In a retrospective single-center case series of 1178 patients with COVID-19 and HTN hospitalized at the Central Hospital of Wuhan, China (from January 15 through March 15, 2020), Li et al studied the association between ACEIs/ARBs and severity of illness and mortality. There were no differences between the percentage of patients with HTN taking ACEIs/ARBs with severe and nonsevere infections (32.9% vs 30.7%; P=.645) or between nonsurvivors and survivors (27.3% vs 33.0%; P=.34).

In a retrospective multicenter study including 1128 adult Chinese patients with COVID-19 and HTN (188 taking ACEIs/ARBs and 940 not taking these agents), Zhang et al reported that the unadjusted mortality rate was lower in the ACEI/ARB group than in the non-ACEI/ARB group (3.7% vs 9.8%; P=.01). After adjusting for age, sex, comorbidities, and in-hospital medications, the risk of all-cause mortality was still lower in the ACEI/ARB group than in the non-ACEI/ARB group (adjusted hazard ratio, 0.42; 95% CI, 0.19 to 0.92; P=.03). Their results also indicated a lower risk of COVID-19 mortality in patients who received ACEIs/ARBs than in those who did not (adjusted hazard ratio, 0.37; 95% CI, 0.15 to 0.89; P=.03) in a propensity score–matched analysis followed by adjusting imbalanced variables in mixed-effect Cox model. Moreover, compared with other antihypertensive drugs, ACEIs/ARBs were associated with lower mortality (adjusted hazard ratio, 0.30; 95% CI, 0.12 to 0.70; P=.01) in COVID-19. Therefore, what can be reasonably concluded from the recently published large single and multicenter studies from multiple countries is that there is no significant risk of disease severity or mortality associated with ACEIs/ARBs, with some even suggesting potential benefits in patients with COIVD-19.

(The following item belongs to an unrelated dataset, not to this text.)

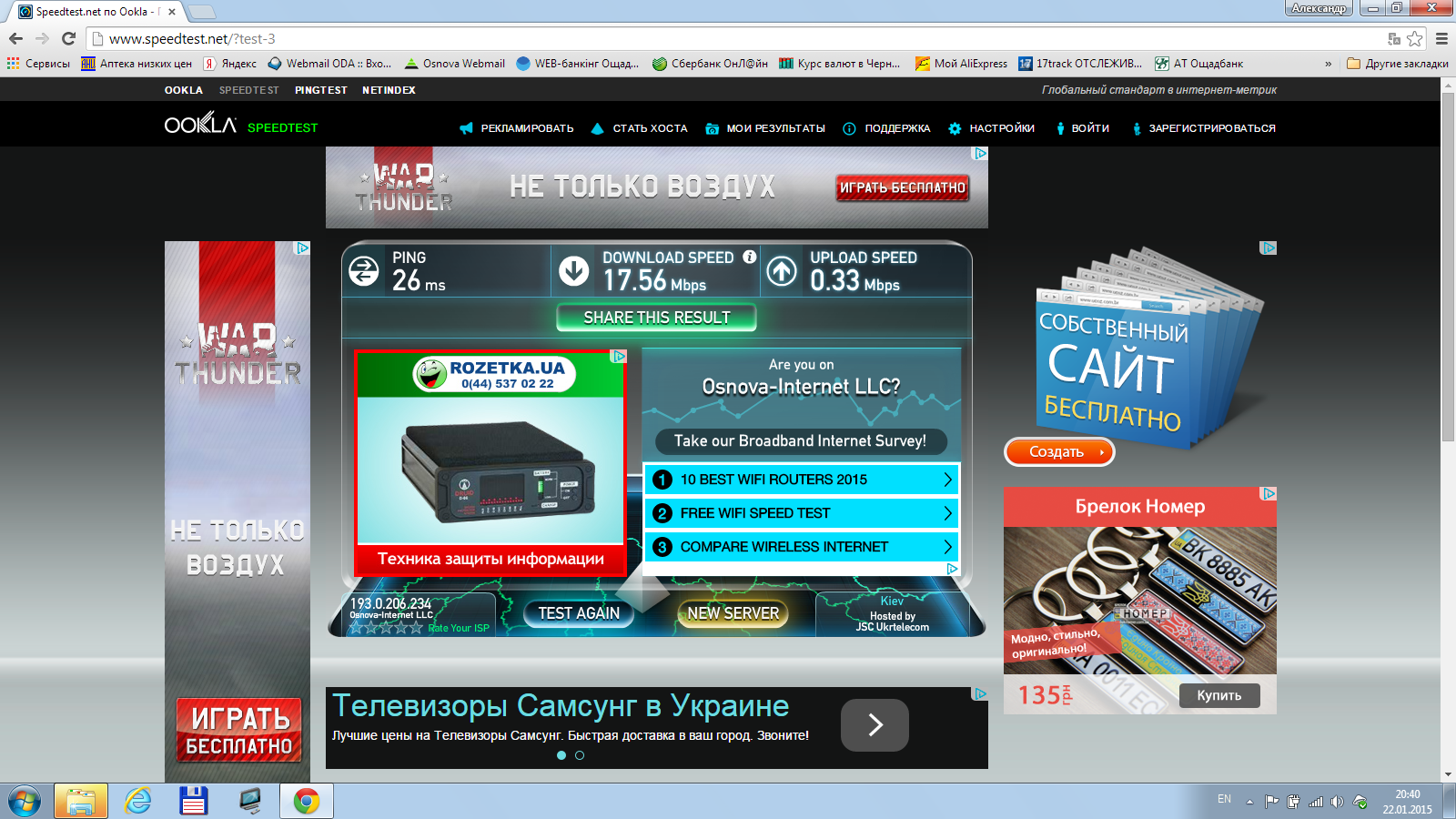Open Internet Explorer from the taskbar
The image size is (1456, 819).
tap(138, 801)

The mechanism behind any potential benefit of ACEIs and ARBs in COVID-19 is still enigmatic. Differences in inflammatory and immune biomarkers have been reported in patients with COVID-19 taking ACEIs and ARBs. Meng et al found a reduced rate of severe COVID-19 and lower levels of interleukin-6, increased CD3 and CD8 T cells in peripheral blood, and decreased peak viral loads compared with those using other antihypertensive medications. Moreover, Yang et al reported that patients with COVID-19 and HTN taking ACEI and ARBs had substantially lower C reactive protein and procalcitonin levels as well as a decreased rate of critical illness and death.

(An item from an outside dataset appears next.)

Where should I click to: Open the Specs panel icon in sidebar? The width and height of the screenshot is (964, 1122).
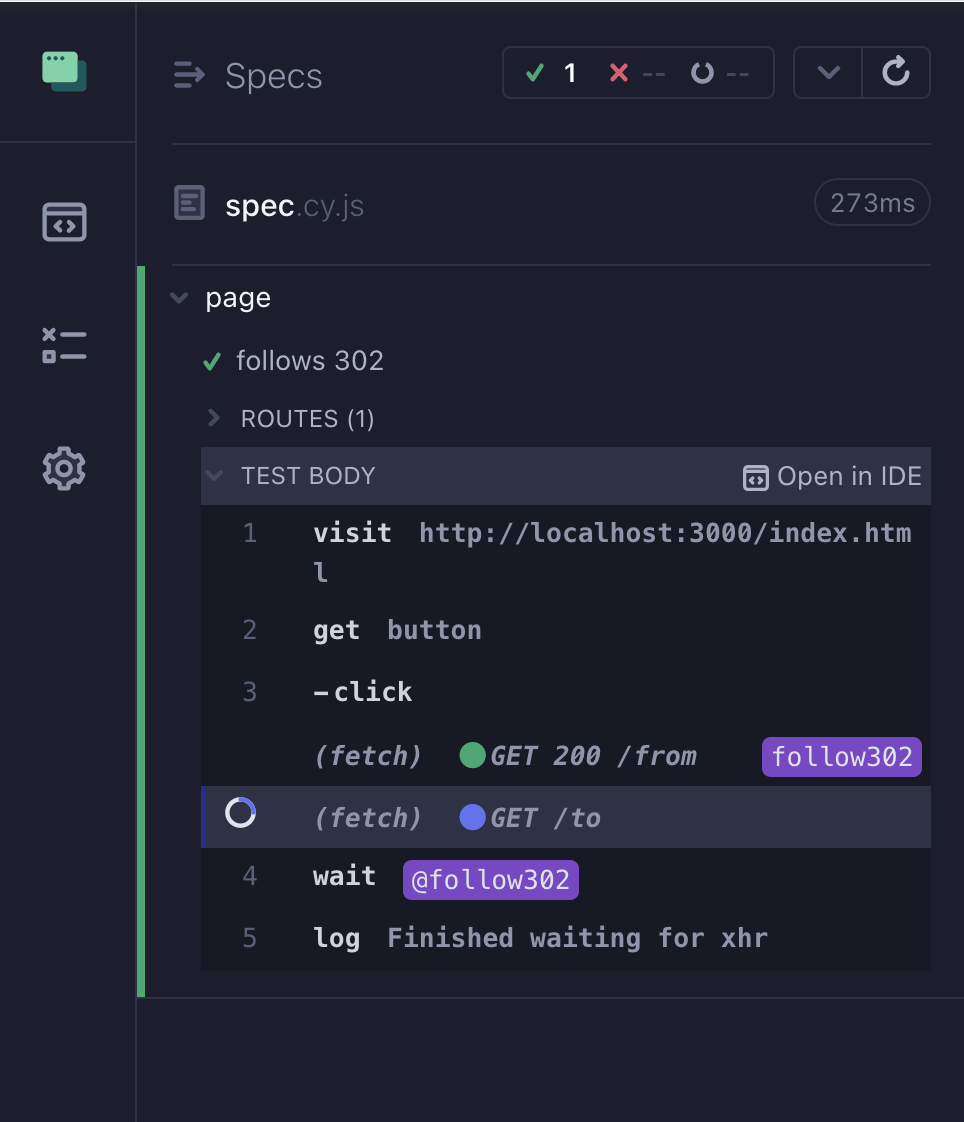(x=64, y=222)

Angiotensin receptor blockers have also been found to be effective in treating patients with sepsis, pneumonia, and influenza. Moreover, a combination of statins and ARBs appeared to substantially reduce mortality during the recent Ebola outbreak.

It has been suggested that higher doses of ARBs may protect patients with COVID-19 from acute lung injury (ALI) via 2 complementary mechanisms: (1) by blocking excessive angiotensin II binding, promoting vasoconstriction, inflammation, and oxidative damage, and (2) by up-regulating ACE2 and increasing angiotensin 1-7 production. This warrants immediate further investigation. We hypothesize that ACEIs may not only attenuate the increase in angiotensin II but, via reduced endothelial dysfunction and decreased expression of tissue plasminogen activator 1 and increase tissue plasminogen activator levels due to decreased bradykinin breakdown, mitigate the reported COVID-19–associated coagulopathy, which may drive ALI and multiple organ dysfunction.

As the COVID-19 pandemic continues, the cardiovascular health of patients must not be neglected at the expense of the outbreak. Angiotensin-converting enzyme inhibitors and ARBs improve outcomes and increase survival in multiple cardiovascular diseases. Although further investigation in prospective studies is warranted, based on the preponderance of current data and evidence, it is highly unlikely that the use of ACEIs/ARBs may be associated with increased severity or mortality risk. In summary, the newly reported data support current guidelines and health professional recommendations for the continuation of ACEIs/ARBs for treating HTN during the COVID-19 pandemic.